Data shown Block Start

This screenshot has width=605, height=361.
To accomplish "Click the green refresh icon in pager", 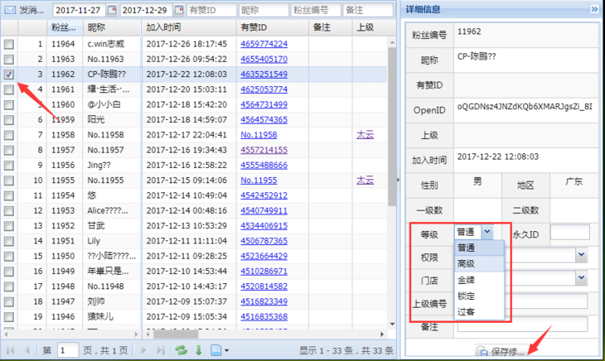I will (181, 350).
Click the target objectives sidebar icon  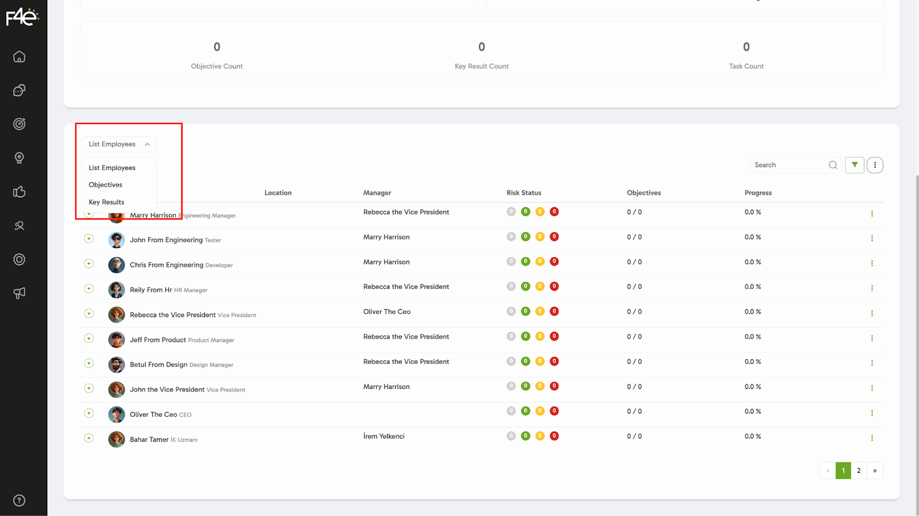[20, 124]
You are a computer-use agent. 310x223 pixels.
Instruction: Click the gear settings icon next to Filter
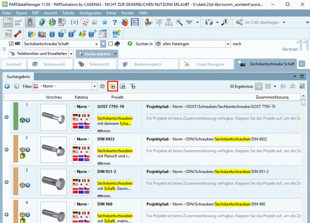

Data shown Block End

All lines from the one containing "You are a computer-use agent. 310x223 pixels." to the last line of the records above, and no others, should be returned unchanged, without pictures.

* **Exercise answer**:
You are a computer-use agent. 310x223 pixels.
Instruction: Click the gear settings icon next to Filter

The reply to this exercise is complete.